Clinical research takes years – sometimes decades – to conduct, and often includes lengthy follow-up before researchers and clinicians definitely understand the benefit of a therapy being tested. However, a clinical trial examining a treatment regimen for patients with melanoma was recently stopped because the benefit of upfront immunotherapy was strikingly clear.
The phase 3 DREAMseq clinical trial was examining Tafinlar (dabrafenib) and Mekinist (trametinib) followed by Yervoy (ipilimumab) and Opdivo (nivolumab) or Yervoy/Opdivo (both immunotherapy drugs) followed by Tafinlar and Mekinist (BRAF/MEK inhibitors) in patients with stage 3 or 4 BRAFV600-mutant melanoma.
The trial ended early because the benefit of receiving the immunotherapy combination first was very apparent: the two-year survival rate was 72% in patients who received Yervoy/Opdivo first compared to 59% in the group that received Tafinlar/Mekinist first.
“The drug combinations tested in this trial all improve survival compared to prior standards of care, but we now know which combination should be administered first to achieve maximum benefit for the vast majority of our patients,” said Dr.

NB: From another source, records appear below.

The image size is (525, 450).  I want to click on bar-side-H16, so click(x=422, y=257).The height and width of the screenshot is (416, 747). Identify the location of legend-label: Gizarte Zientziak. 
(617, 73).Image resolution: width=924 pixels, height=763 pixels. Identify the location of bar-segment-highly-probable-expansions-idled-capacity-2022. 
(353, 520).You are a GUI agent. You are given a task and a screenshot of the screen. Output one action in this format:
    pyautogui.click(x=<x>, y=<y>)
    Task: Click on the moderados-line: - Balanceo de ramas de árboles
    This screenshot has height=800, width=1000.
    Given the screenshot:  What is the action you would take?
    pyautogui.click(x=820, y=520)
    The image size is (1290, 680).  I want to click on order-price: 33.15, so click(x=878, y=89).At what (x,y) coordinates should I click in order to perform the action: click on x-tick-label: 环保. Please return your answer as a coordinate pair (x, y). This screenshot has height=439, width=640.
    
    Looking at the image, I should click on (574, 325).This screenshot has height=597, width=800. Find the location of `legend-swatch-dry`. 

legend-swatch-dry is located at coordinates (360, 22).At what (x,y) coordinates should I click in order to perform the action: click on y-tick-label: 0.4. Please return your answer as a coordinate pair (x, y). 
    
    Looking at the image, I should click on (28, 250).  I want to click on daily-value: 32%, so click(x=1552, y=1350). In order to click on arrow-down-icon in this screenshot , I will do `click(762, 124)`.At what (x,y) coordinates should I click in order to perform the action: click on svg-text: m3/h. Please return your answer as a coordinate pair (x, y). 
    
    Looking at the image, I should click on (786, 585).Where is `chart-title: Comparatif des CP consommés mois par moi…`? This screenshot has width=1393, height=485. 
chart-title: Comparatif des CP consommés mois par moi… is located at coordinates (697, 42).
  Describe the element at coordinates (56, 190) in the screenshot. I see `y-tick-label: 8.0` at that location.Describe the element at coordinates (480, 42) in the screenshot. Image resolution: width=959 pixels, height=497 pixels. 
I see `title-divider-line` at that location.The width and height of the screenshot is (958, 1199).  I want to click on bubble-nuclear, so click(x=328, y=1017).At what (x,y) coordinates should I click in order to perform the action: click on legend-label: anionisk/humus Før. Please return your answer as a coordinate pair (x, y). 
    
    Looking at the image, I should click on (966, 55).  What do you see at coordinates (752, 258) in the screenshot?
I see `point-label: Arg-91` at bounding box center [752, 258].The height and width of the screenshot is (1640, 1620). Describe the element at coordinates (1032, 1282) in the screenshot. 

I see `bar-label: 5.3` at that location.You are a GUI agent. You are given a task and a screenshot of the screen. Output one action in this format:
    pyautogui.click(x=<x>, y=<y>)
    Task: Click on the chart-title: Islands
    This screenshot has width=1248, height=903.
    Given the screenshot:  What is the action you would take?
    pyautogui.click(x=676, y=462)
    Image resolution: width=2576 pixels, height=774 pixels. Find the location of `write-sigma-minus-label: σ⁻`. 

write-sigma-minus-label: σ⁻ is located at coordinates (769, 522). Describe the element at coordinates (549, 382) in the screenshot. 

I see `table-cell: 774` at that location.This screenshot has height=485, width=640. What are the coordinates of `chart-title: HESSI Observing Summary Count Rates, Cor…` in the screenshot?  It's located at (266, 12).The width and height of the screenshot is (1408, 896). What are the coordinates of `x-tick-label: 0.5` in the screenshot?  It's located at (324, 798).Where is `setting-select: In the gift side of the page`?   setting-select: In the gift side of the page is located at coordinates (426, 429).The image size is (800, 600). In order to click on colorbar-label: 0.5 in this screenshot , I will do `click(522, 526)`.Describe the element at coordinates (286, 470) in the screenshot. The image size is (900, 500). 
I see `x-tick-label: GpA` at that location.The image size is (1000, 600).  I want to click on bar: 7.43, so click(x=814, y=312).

Michael Atkins, the trial’s principal researcher, deputy director, professor and acting chief in the division of Hematology/Oncology at MedStar Georgetown University Hospital, in a press release.
When presenting the trial findings at the American Society of Clinical Oncology Virtual Plenary Series, Atkins also explained that 100 patients died while on the trial – 62 of them were randomized to receive the BRAF/MEK inhibitor combination first. Those who did die on the immunotherapy-first treatment plan tended to have poorer prognoses.
“The data safety monitoring committee felt that there was a clinically meaningful difference in overall survival and recommended that the study be closed to approval and patients on first-line (Tafinlar/Mekinist) given the option to switch to Arm D, (Yervoy/Opdivo) without the need for disease progression,” Atkins said in his presentation.
Looking forward, Atkins said that these findings should help to inform treatment decisions for patients with advanced BRAFV600-mutant melanoma, as well as other cancer types.
“This trial should provide clearer guidance to clinicians on when to administer particular treatments,” Atkins said. “While this trial focuses on melanoma, it could have significant implications for the treatment of other forms of cancer where immunotherapies are increasingly part of treatment regimens.”
However, more research is needed, especially for the subset of patients who do not benefit as much as others on immunotherapy.
“One conundrum in the data showed that some patients don’t do well on initial immunotherapy treatments, and for some reason switching to targeted therapies did not help,” says Atkins. “We are focusing on trying to determine why there was no benefit for this small group of patients.”